A-REIT – BT
A-Reit’s Q4 DPU jumps 19.8%
Net property income up 9.5% on completion of new projects
IMPROVED results for the fourth quarter capped a strong financial year for Ascendas Real Estate Investment Trust (A-Reit).
The industrial Reit, which has been actively snapping up properties or enhancing existing ones in the past financial year, expects to invest more this year if all goes well.
Gross revenue for the quarter ended March 31 grew 8.7 per cent year-on-year to $112.9 million as new projects were completed. This pulled net property income up 9.5 per cent to $84 million.
Total amount available for distribution jumped 20 per cent to $61.3 million. As a result, distribution per unit (DPU) was 3.27 cents, up 19.8 per cent.
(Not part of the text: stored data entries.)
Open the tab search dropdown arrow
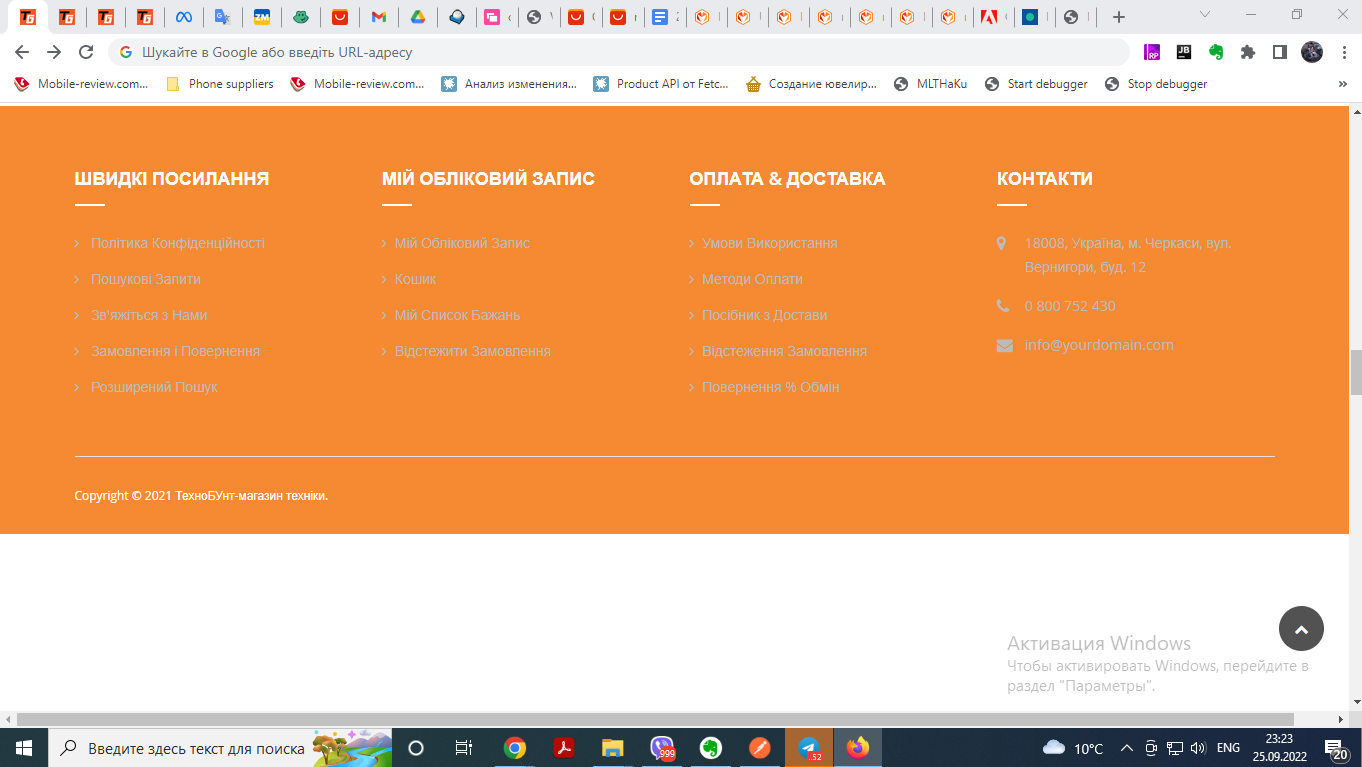 pyautogui.click(x=1205, y=15)
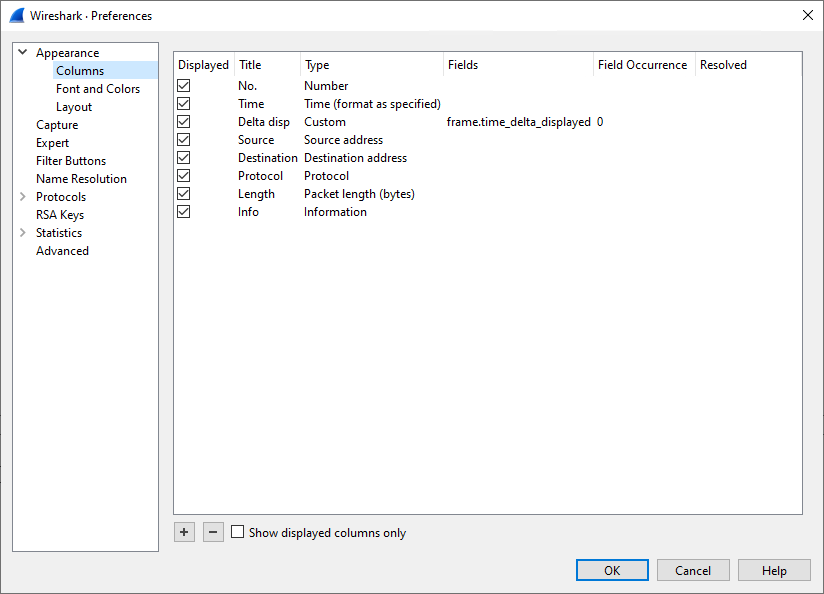The width and height of the screenshot is (824, 594).
Task: Expand the Statistics tree
Action: pyautogui.click(x=22, y=232)
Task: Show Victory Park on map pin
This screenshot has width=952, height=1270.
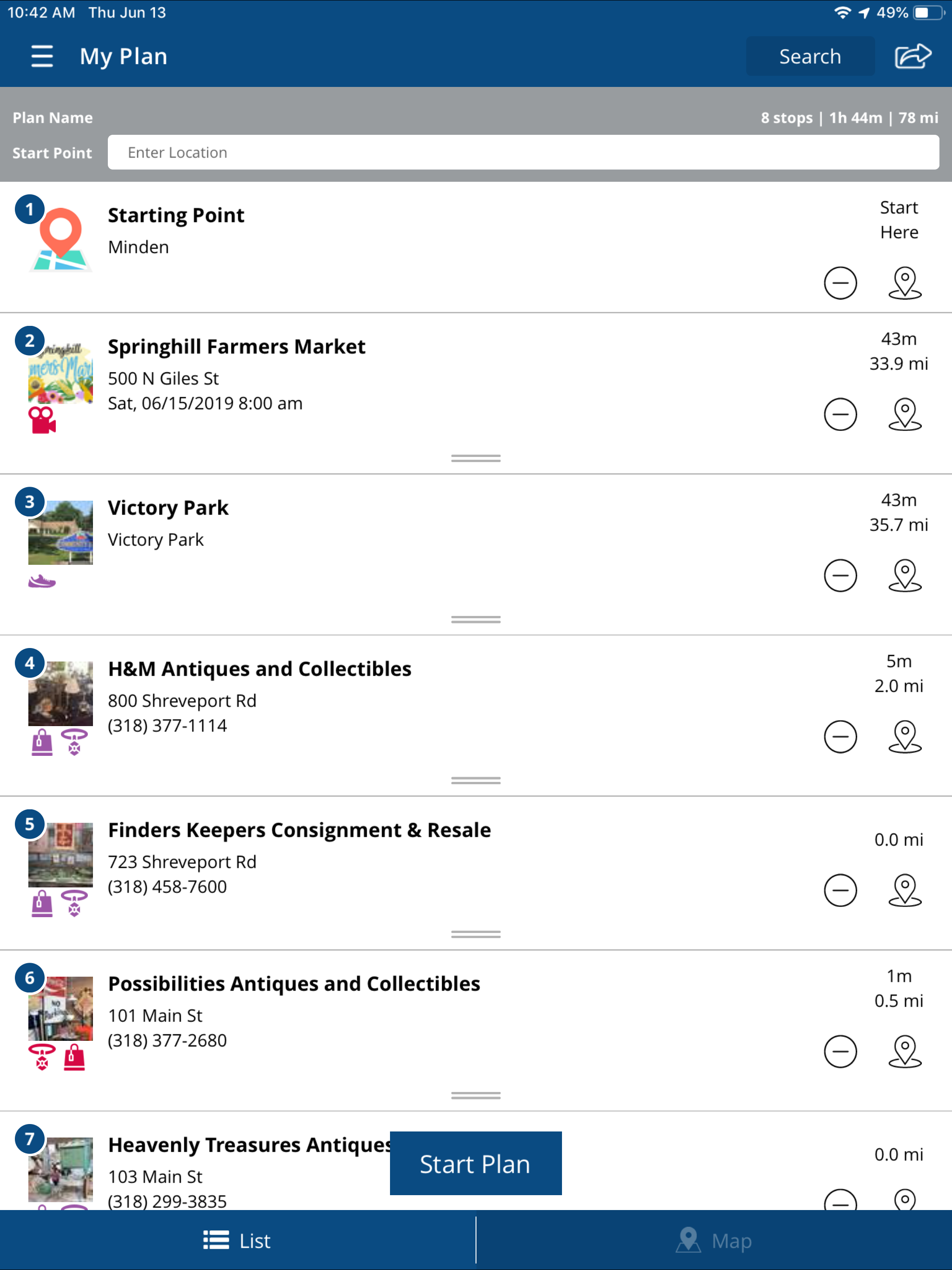Action: tap(905, 575)
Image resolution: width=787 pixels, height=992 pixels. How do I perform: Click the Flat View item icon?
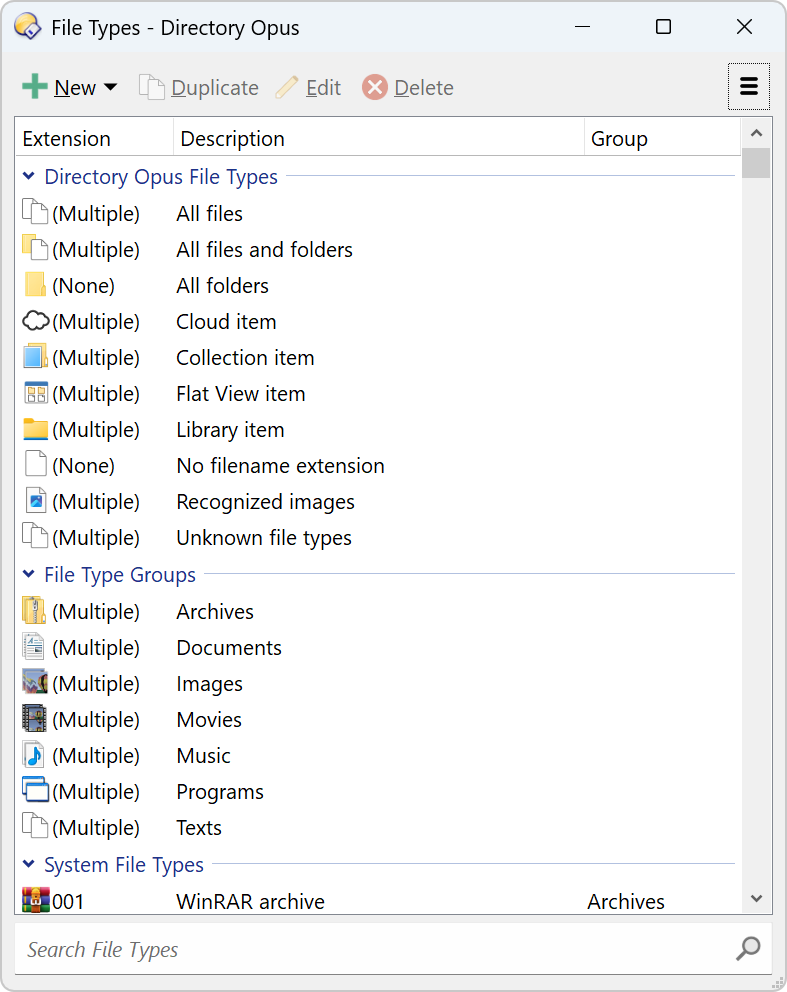coord(35,394)
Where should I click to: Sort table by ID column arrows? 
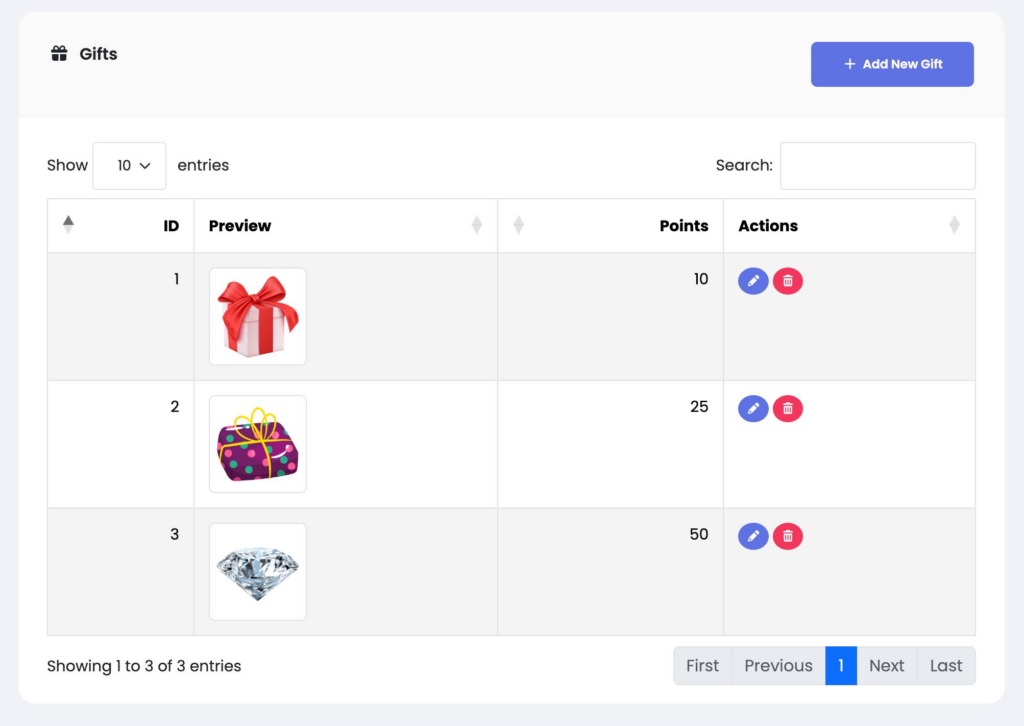[68, 225]
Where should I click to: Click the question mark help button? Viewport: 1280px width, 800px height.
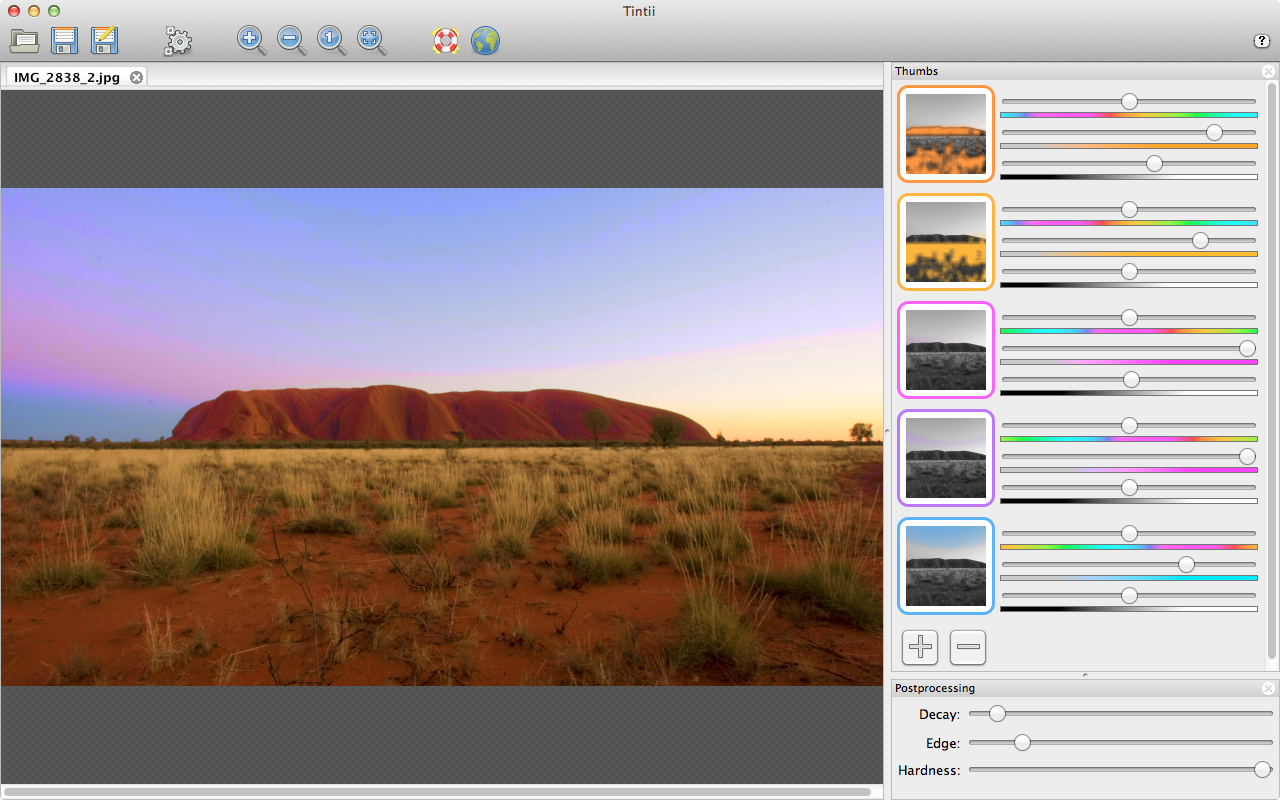[x=1261, y=41]
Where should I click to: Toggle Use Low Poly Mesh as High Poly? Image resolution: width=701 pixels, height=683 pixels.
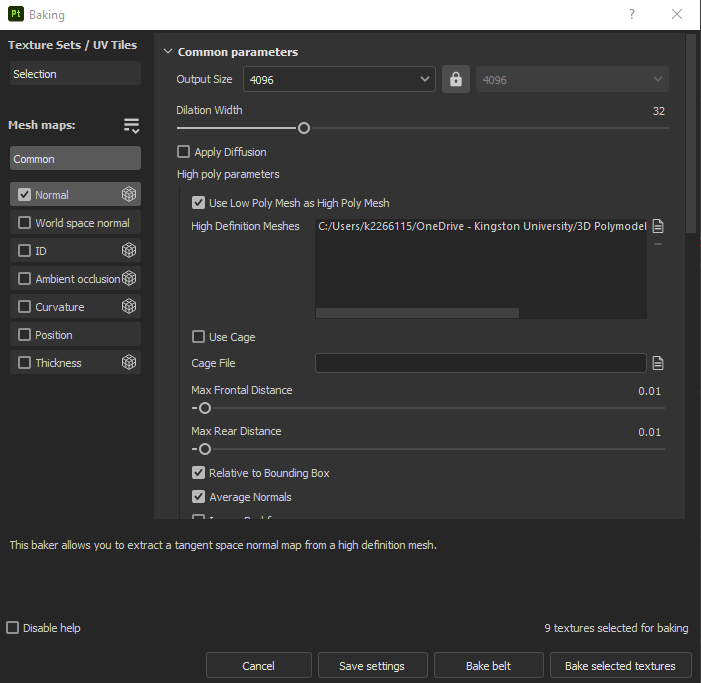click(x=198, y=203)
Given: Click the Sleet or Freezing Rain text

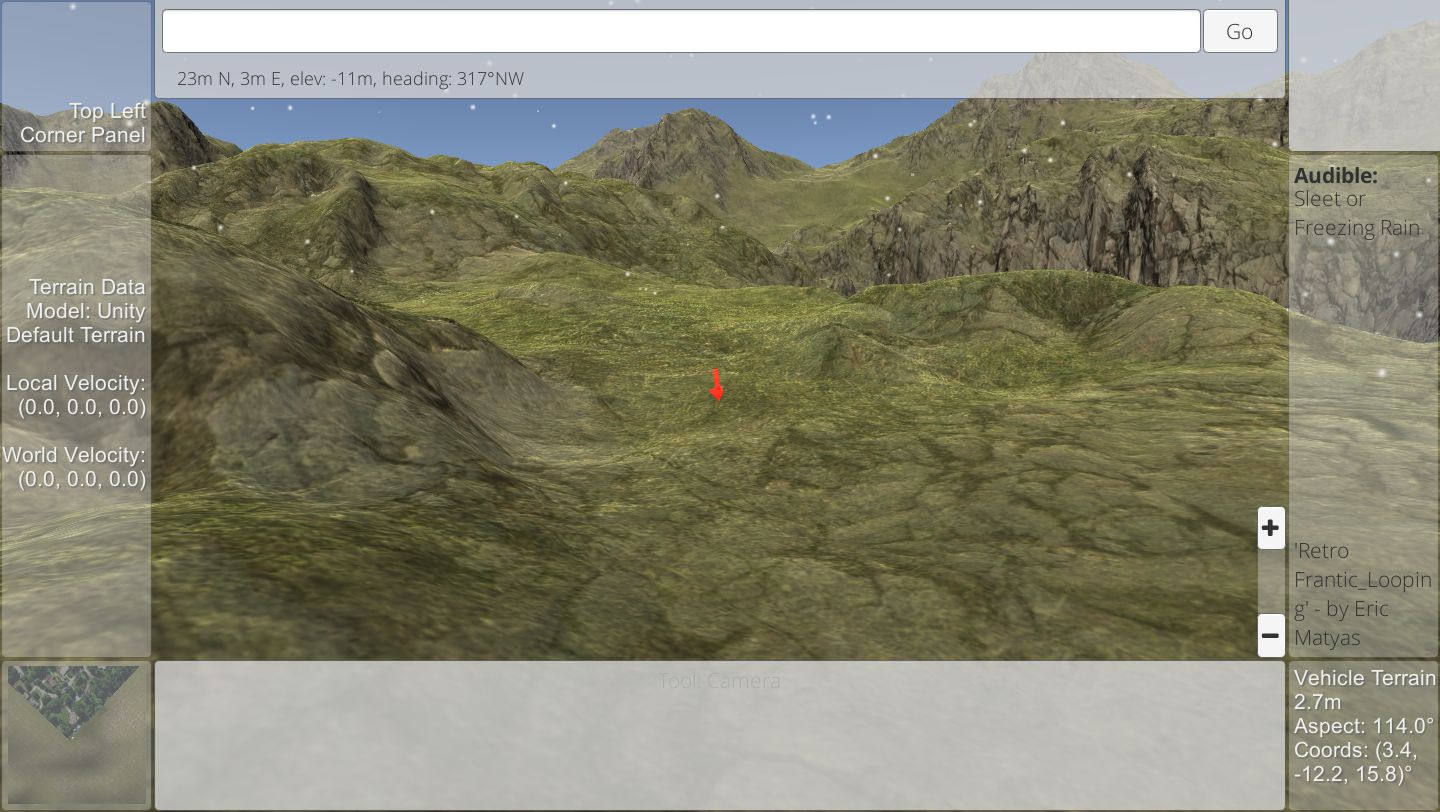Looking at the screenshot, I should (1356, 214).
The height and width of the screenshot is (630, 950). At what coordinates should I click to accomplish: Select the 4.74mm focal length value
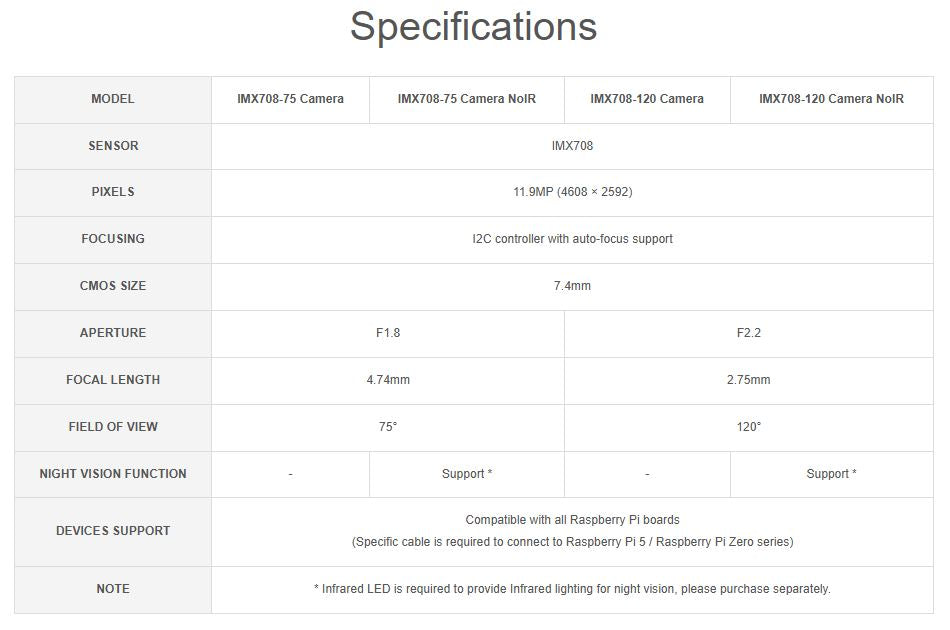[388, 380]
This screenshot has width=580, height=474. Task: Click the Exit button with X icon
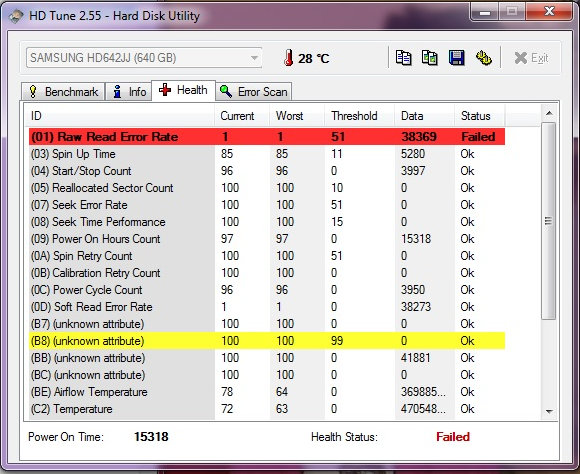tap(531, 58)
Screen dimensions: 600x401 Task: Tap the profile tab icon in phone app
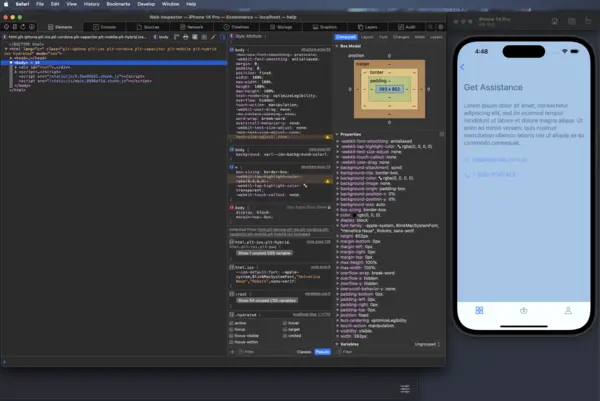point(568,310)
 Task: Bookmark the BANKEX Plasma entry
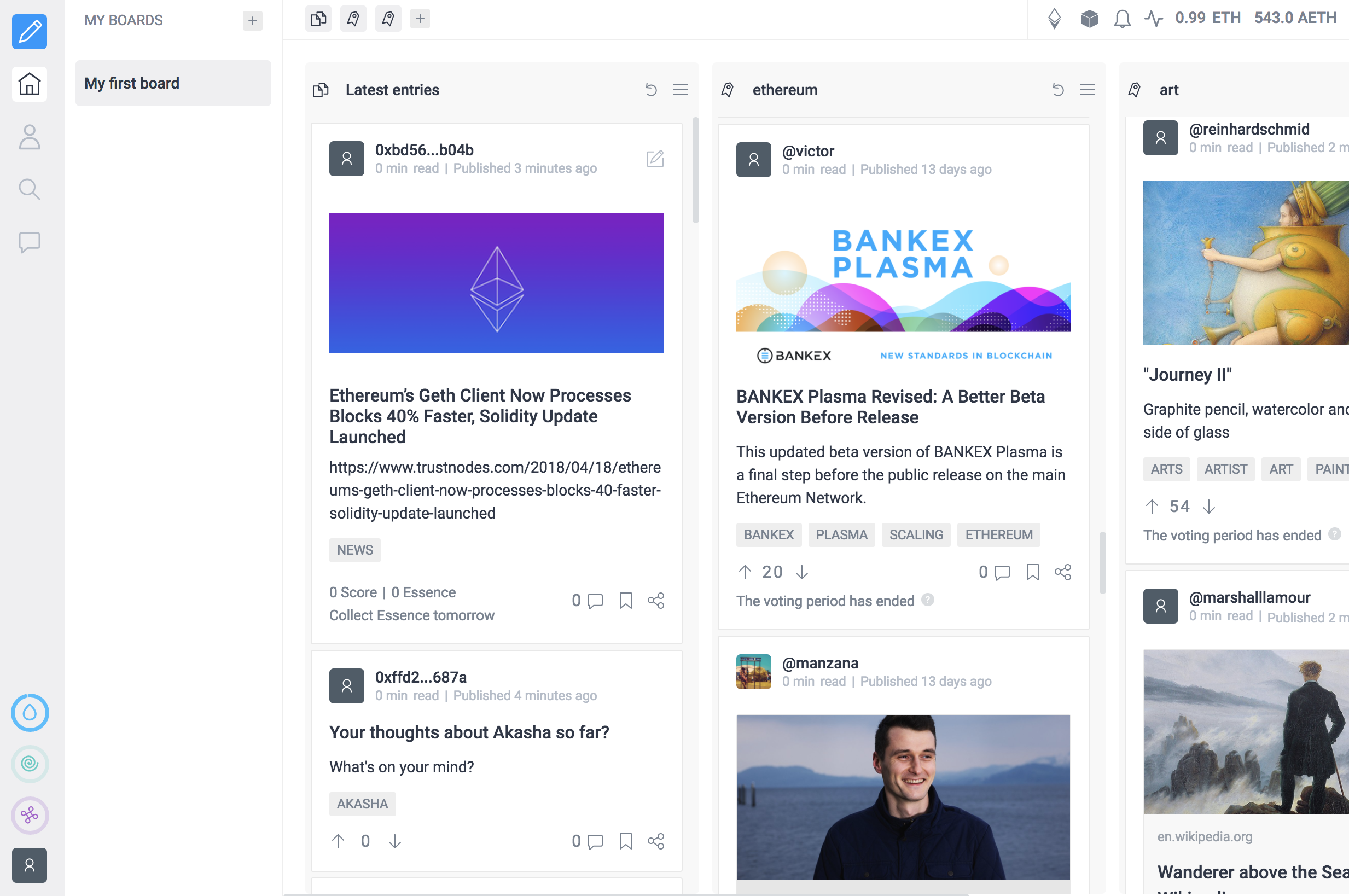point(1032,572)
For the full year, gross revenue climbed 8.2 per cent from the previous year to $447.6 million, and net property income increased 6.1 per cent to $339.4 million.
This contributed to a 5.6 per cent increase in total amount available for distribution to $248 million. DPU rose one per cent to 13.23 cents.
The DPU, seen against A-Reit’s closing price of $2.04 on March 30, translates to a distribution yield of about 6.5 per cent. The counter ended trading yesterday at $1.97, one cent down.
A-Reit had been busy with investments in FY10/11, committing $376.1 million to acquisitions, asset enhancement works and development projects. For instance, it recently bought Neuros and Immunos in Biopolis for $125.6 million.
The pipeline of deals this year is ‘generally more encouraging’ than last year’s, said Tan Ser Ping, CEO and executive director of A-Reit’s manager, at a briefing yesterday.
‘If everything pans out well, then I think we should do better than the last financial year,’ he said.
To support its purchases, A-Reit had raised net proceeds of around $393.3 million through a private placement last month.
Mr Tan told BT that the Reit is unlikely to need more equity fundraisings for ‘a good while’ as it will have a debt headroom of over $800 million after the placement, taking committed projects into account.
Another of A-Reit’s purchases was a business park building in Shanghai.
A-Reit will focus on both Singapore and China but in the next three years or so, its portfolio is expected to remain predominantly Singapore-based, with up to 20 per cent of assets potentially in China, Mr Tan said.